Abschließend wurde noch von einem Zuhörer darauf verwiesen, dass es hinsichtlich der Verwertung und des Recyclings für E-Autos und Batterien noch keine klaren Vorgaben oder Gesetze gebe und deshalb von der Politik gefordert werden müsse, diese Lücke zu schließen. Professor Arndt berichtete, dass für die Lithium-Ionen Batterien bereits heute schon gute Recyclingverfahren zum Einsatz kommen, die funktionieren.

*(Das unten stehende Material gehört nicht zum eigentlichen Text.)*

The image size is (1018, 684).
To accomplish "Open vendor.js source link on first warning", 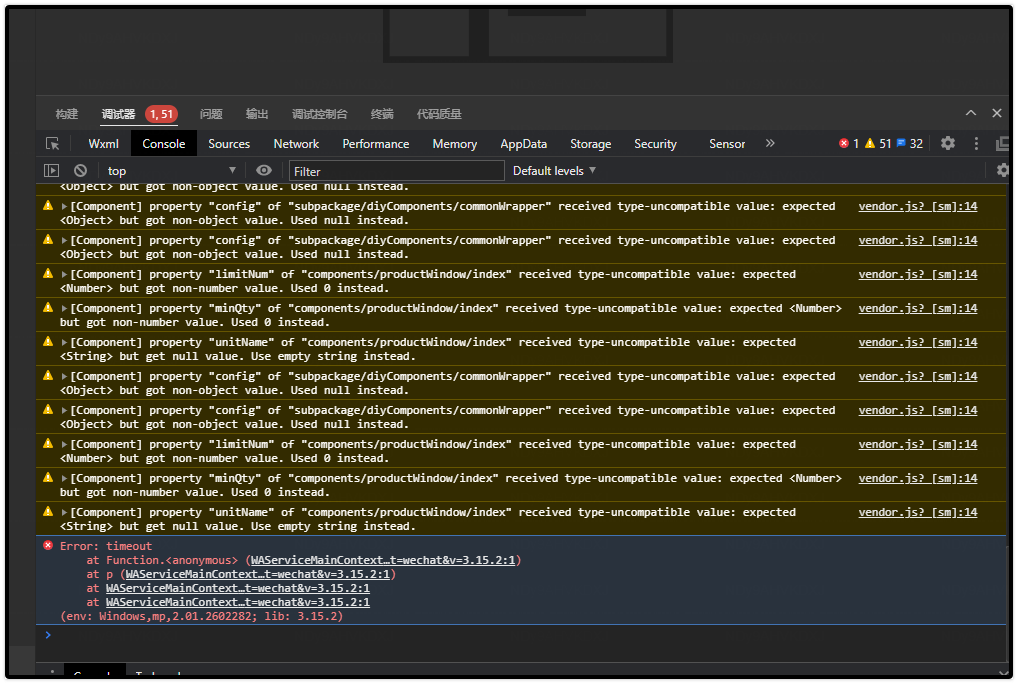I will (x=917, y=206).
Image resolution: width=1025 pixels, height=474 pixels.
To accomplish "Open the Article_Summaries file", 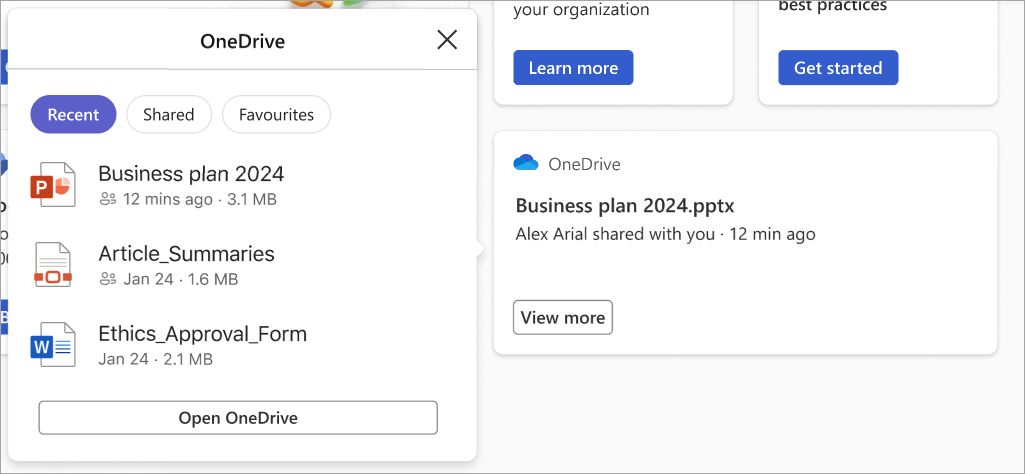I will click(x=186, y=253).
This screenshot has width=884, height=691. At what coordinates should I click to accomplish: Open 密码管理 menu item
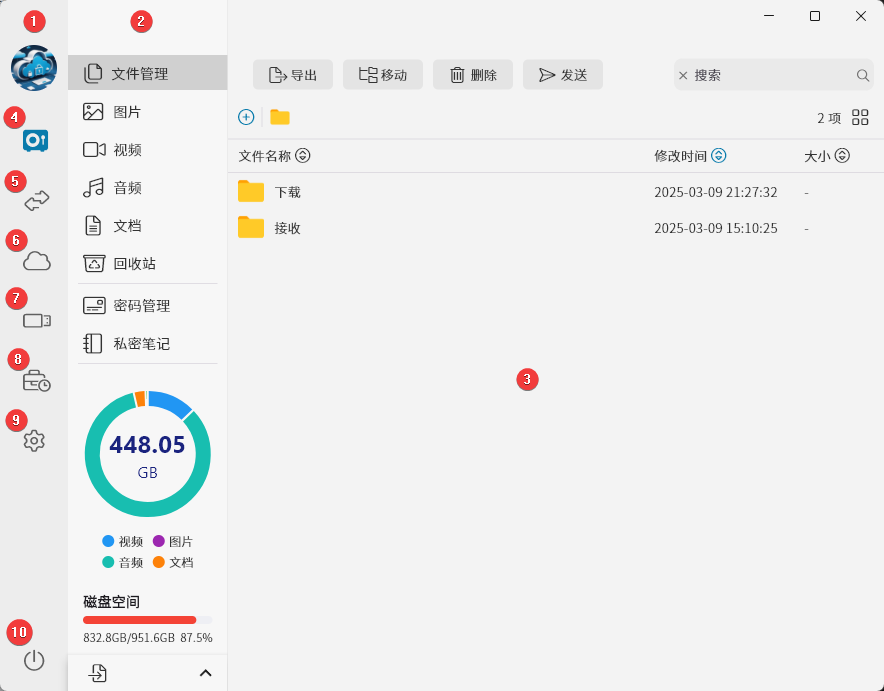pyautogui.click(x=141, y=306)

Hier werde durch ein neues Batteriemanagement die Wiederverwendung ermöglicht und die Zellen blieben erhalten.
Die rege Diskussion und der intensive Austausch während der Veranstaltung zeigten, dass das Thema momentan auf großes Interesse stößt und sich immer mehr Menschen überlegen auf Elektro-Autos umzustellen.